Cunningham’s strategy, authored with Jane Anderson, was to invite influencers to spend a day individually with the Mac team and Steve Jobs, getting to know the computer. That was born of Jobs’ own method for choosing who would work on Mac products.
She said: "I was curious as to how Steve picked the Mac team.
"He told me, I sit them down with the Mac, I sit opposite, and I don’t say anything. I just watch their expression as they interact. When I see how quickly they understand it, and their eyes begin to sparkle, and they start smiling, I know they’re right for the team."
Steve Jobs ousted
Despite making headway with the Mac, Steve Jobs was forced out of Apple after tensions with then-CEO John Sculley came to a head.
Cunningham said: "I was so politically aligned with Steve, that it wasn’t a good decision to continue with Apple. It was a good time for me to start my own firm."
In the immediate aftermath, Jobs planned a press conference to tell his side of the story – but called Cunningham first.
"I talked him out of that," she tells Marketing. She would go on to found her own agency, retaining Jobs as a client during his subsequent computing venture, NeXT, and his takeover of Pixar.
It wasn’t always plain sailing with Jobs. Cunningham has previously described her experiences ahead of a cover shoot in New York, when he complained that the piano was in the wrong place and demanded calla lilies for his hotel room.
"He was being such a pill," Cunningham in 2011. "Where do you get a calla lily in New York in December at 11 at night? I found a florist. I found the calla lilies. And the next thing was a bowl of strawberries on the piano. And a separate bowl of whipped cream. We spent three or four hours doing this."
It didn’t get any easier after Apple, with Jobs at one point refusing to pay Cunningham’s fledgling agency the $30,000 he owed.
She told Marketing: "He said that I hadn’t done a good job, and that he was firing me. I was devastated, so I went home and called up my ex-boss, Regis McKenna."
McKenna advised Cunningham that she needed "something over him" to force Jobs to pay up. In Cunningham’s case, that was her relationship with the business press. After arranging a second meeting with Jobs, Cunningham pointed out that her comments about Apple had been extremely positive so far – with the implicit hint that it might not always stay that way.
"And then he wrote me a cheque," she says. "You have to earn their respect, and sometimes that comes from challenging them, their point of view. I learned to challenge authority."
Leaning in
Cunningham is that rare species - a senior, female CMO who has thrived during Silicon Valley's changing fortunes.
Her own agency Cunningham Communication, which advised Jobs after his departure from Apple, also boasted other high-tech clients such as IBM, Kodak and Motorola. It was eventually acquired and after a number of senior consultancy and agency roles, Cunningham began to focus on brand positioning. She has taken on her current role at Avaya to try and make the company "cool".

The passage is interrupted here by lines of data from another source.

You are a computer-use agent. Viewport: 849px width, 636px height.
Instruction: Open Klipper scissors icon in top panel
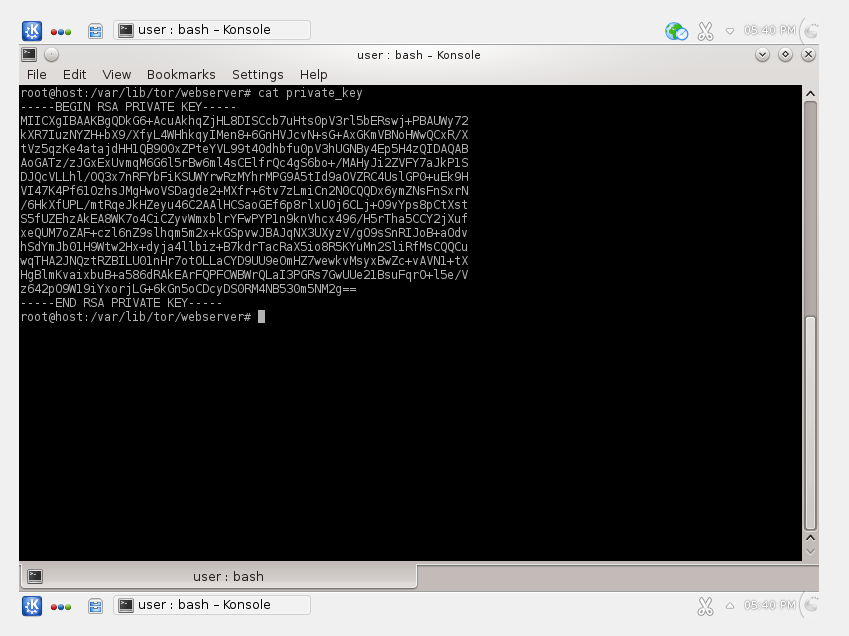click(x=706, y=31)
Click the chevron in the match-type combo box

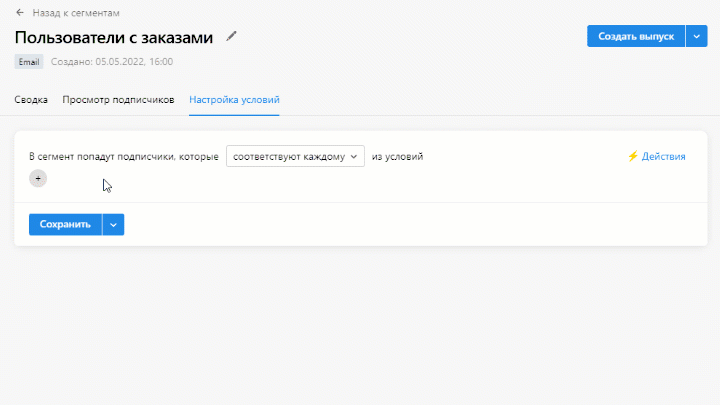[354, 157]
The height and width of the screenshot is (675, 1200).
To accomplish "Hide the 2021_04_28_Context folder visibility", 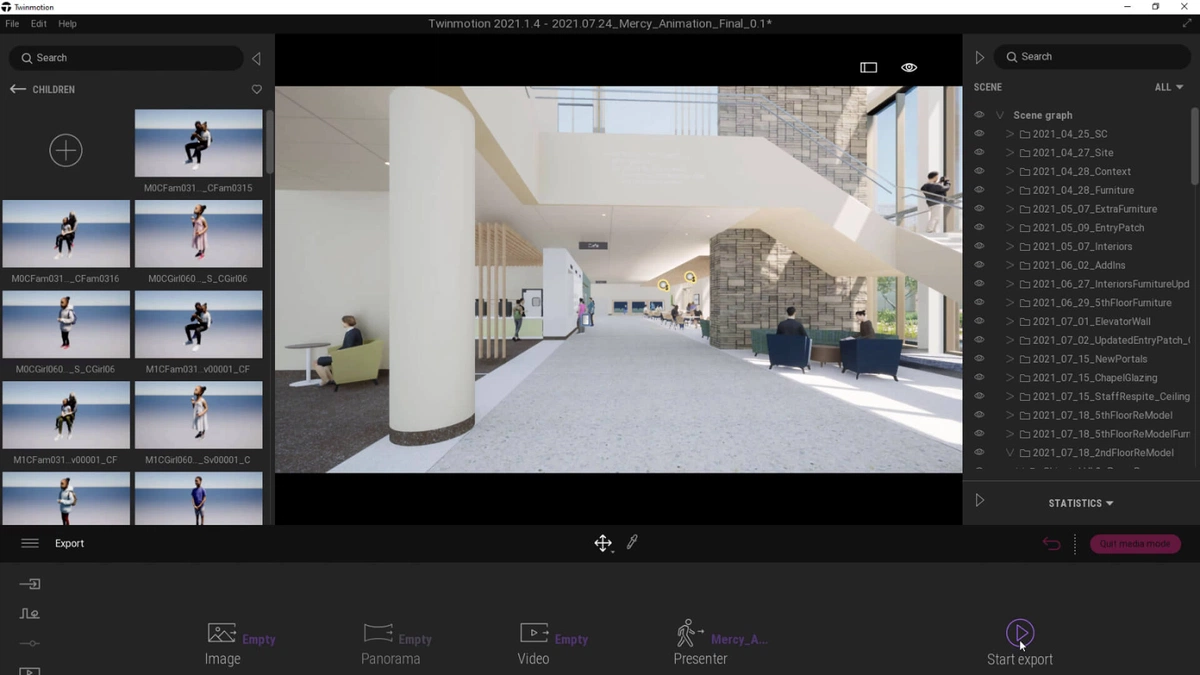I will coord(979,171).
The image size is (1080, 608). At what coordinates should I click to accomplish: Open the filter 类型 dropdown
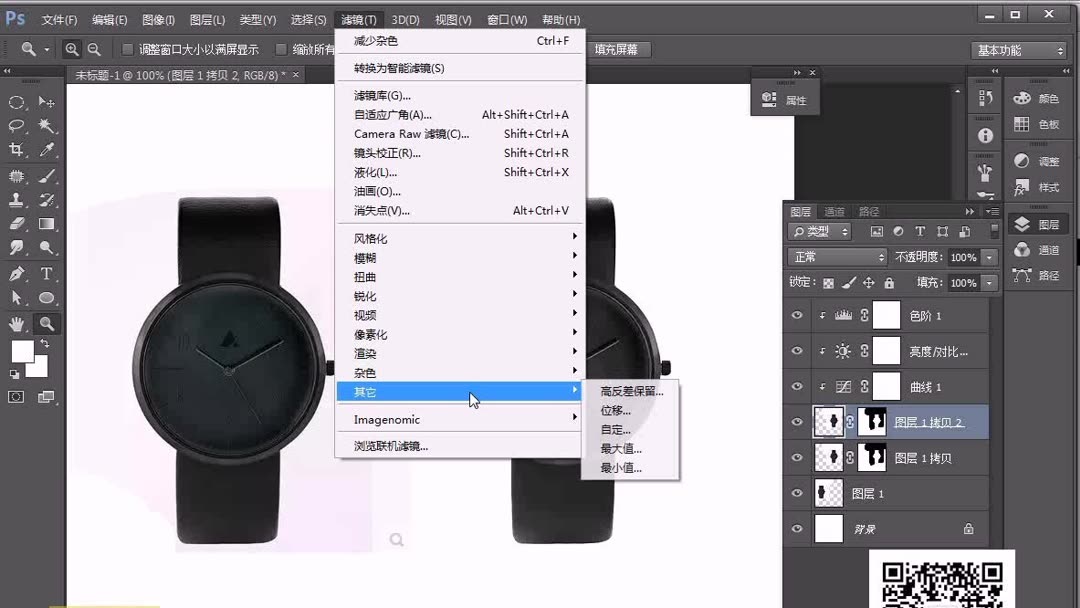(x=818, y=231)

Some of her famous peers, Yahoo CEO Marissa Mayer and Facebook COO Sheryl Sandberg, have been criticised for downplaying the difficulties women face when it comes to breaking the glass ceiling. So where does she stand?

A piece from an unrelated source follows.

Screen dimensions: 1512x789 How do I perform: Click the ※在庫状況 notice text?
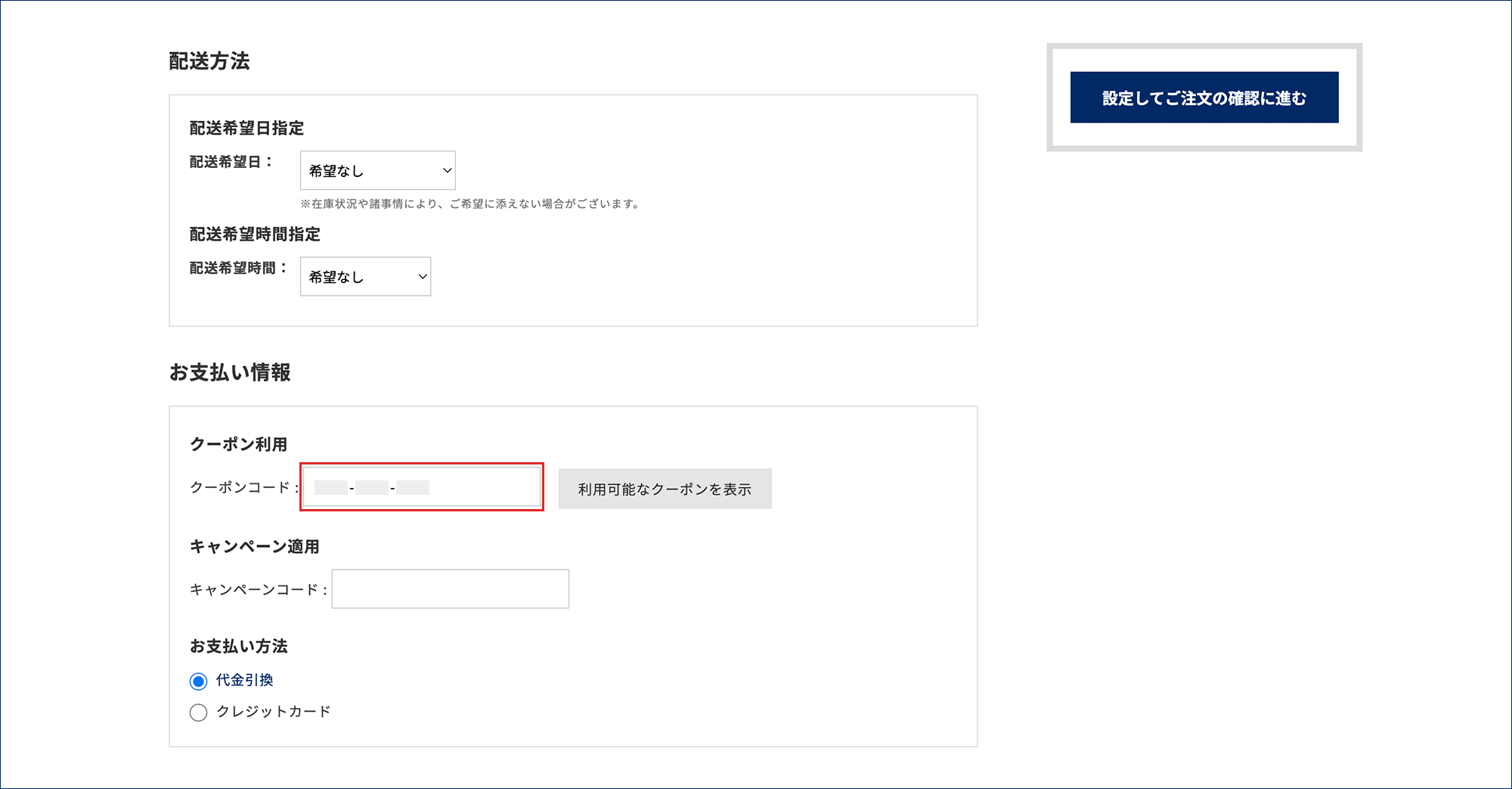(x=469, y=203)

She says: "I have not seen it to be an issue for me. I have always had an attitude that gender is not an issue if I don’t make it an issue."
On the dearth of women in the wider tech industry, she says: "It’s a highly engineering-focused culture, run by engineering-oriented people.
"That’s a male oriented ecosystem. That’s the problem, there are not enough women taking up those kinds of careers to get into the C-suite."
Indeed, Cunningham subscribes to Sandberg’s ‘lean-in’ philosophy, advising women to learn the art of simply speaking up.
She said: "It is not a female trait. You have to speak your mind, give your point of view and defend it. You can’t be hurt by people attacking your view.
"Men in a room together can be strong about their point of view, and you have to be equally strong."